:: How to complete this task ::
Would you restate, exactly as they appear, the lines from the one containing "Task: Open the More Options dropdown" through the end of the data below?

---------- Extracted material ----------

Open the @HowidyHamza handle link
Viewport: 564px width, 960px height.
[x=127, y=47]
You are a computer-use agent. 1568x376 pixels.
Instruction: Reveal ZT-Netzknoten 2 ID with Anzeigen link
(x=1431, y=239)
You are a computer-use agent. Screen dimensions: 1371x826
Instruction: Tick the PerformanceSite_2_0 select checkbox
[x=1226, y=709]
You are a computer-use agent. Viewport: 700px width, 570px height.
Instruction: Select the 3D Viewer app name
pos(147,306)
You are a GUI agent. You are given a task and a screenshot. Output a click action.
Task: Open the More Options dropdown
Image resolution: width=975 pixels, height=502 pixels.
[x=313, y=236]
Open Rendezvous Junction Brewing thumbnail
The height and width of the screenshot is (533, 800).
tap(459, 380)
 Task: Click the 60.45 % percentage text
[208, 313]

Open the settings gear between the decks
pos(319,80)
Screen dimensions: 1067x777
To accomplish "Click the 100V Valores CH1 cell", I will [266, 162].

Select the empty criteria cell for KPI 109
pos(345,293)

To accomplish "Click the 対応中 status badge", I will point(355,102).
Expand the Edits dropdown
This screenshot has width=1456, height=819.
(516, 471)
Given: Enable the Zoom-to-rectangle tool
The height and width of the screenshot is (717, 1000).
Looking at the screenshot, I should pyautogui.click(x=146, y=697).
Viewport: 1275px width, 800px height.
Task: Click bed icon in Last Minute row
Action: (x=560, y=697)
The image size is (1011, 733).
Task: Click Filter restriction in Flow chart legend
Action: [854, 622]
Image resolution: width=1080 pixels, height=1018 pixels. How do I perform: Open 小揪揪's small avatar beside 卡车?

----------

:: Written answer ::
Task: Open the More Options dropdown
Image resolution: width=975 pixels, height=502 pixels.
[x=313, y=236]
Open Rendezvous Junction Brewing thumbnail
The height and width of the screenshot is (533, 800).
tap(459, 380)
 Task: Click the 60.45 % percentage text
[208, 313]

Open the settings gear between the decks
pos(319,80)
Screen dimensions: 1067x777
To accomplish "Click the 100V Valores CH1 cell", I will [266, 162].

Select the empty criteria cell for KPI 109
pos(345,293)

To accomplish "Click the 対応中 status badge", I will point(355,102).
Expand the Edits dropdown
This screenshot has width=1456, height=819.
(516, 471)
Given: Enable the Zoom-to-rectangle tool
The height and width of the screenshot is (717, 1000).
Looking at the screenshot, I should pyautogui.click(x=146, y=697).
Viewport: 1275px width, 800px height.
Task: Click bed icon in Last Minute row
Action: (x=560, y=697)
The image size is (1011, 733).
Task: Click Filter restriction in Flow chart legend
Action: [854, 622]
Image resolution: width=1080 pixels, height=1018 pixels. How do I perform: Open 小揪揪's small avatar beside 卡车?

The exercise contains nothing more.